Task item >> Looking at the data below, count the lines that contain the string "will". Write only the total.

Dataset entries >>
>>>

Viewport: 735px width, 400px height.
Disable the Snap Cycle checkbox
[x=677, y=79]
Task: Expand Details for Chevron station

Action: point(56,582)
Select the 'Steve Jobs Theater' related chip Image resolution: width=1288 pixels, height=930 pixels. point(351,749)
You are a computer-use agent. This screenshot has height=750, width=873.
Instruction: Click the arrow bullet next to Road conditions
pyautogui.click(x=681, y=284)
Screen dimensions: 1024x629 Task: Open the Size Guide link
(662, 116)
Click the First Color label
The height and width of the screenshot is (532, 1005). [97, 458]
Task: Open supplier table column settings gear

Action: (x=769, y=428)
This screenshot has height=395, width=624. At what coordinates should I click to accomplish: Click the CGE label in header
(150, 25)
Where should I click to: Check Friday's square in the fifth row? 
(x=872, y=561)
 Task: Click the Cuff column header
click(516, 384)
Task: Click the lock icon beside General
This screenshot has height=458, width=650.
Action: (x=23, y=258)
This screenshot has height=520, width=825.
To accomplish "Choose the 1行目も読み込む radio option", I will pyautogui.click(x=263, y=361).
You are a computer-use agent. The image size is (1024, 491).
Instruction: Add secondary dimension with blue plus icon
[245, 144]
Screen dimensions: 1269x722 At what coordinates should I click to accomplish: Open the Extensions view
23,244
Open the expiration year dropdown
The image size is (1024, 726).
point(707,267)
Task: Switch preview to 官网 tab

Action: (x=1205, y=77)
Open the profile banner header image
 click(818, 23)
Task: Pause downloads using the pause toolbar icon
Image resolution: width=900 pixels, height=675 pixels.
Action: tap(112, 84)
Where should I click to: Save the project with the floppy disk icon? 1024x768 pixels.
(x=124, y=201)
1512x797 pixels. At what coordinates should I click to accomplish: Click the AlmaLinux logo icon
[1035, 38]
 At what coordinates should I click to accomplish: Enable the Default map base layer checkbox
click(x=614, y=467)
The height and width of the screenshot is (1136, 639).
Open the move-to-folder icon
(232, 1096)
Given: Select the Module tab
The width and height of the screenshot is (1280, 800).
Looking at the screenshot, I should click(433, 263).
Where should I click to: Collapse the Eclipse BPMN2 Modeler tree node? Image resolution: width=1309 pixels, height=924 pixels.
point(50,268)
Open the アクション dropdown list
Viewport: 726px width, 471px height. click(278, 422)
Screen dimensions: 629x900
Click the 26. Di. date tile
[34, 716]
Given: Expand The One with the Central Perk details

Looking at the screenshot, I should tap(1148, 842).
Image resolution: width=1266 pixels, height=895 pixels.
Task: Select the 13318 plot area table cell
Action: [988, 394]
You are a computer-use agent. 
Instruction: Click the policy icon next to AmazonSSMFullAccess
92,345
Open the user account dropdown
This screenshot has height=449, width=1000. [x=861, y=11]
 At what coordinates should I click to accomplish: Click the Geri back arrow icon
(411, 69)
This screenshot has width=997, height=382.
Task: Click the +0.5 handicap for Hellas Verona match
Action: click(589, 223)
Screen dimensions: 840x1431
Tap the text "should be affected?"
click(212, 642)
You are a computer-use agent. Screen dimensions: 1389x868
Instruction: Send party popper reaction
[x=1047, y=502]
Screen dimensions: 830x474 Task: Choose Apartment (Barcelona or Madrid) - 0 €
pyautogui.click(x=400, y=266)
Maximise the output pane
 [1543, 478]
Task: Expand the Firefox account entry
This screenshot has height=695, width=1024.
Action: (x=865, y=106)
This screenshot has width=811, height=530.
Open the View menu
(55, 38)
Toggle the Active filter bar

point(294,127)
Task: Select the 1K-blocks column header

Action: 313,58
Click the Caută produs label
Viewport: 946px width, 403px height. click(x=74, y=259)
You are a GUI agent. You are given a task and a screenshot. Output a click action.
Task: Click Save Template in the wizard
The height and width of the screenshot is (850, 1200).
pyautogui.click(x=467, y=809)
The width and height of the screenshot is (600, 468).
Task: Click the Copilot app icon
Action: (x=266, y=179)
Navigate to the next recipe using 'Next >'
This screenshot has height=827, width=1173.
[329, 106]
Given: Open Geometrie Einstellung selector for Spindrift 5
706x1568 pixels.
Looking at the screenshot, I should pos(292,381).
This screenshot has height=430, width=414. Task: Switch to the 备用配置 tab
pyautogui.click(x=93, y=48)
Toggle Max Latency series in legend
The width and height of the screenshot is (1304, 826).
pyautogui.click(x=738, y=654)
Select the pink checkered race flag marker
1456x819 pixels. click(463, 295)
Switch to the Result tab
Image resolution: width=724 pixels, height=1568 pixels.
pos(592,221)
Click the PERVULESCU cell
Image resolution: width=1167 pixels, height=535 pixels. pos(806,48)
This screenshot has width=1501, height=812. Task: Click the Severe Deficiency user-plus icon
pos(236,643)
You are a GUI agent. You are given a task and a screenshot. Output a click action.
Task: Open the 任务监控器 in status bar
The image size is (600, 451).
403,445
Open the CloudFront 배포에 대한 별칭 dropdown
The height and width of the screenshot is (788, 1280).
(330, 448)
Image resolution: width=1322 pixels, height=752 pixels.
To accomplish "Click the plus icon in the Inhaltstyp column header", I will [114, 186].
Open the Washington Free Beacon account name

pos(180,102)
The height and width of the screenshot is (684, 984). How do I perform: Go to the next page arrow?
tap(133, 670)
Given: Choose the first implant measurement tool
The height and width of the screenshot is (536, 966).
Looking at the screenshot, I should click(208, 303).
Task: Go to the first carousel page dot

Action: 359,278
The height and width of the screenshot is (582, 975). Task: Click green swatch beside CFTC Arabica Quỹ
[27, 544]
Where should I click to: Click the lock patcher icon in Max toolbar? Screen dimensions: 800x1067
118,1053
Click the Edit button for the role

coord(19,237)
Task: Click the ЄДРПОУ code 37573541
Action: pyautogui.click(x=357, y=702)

<<<

Reply >> 2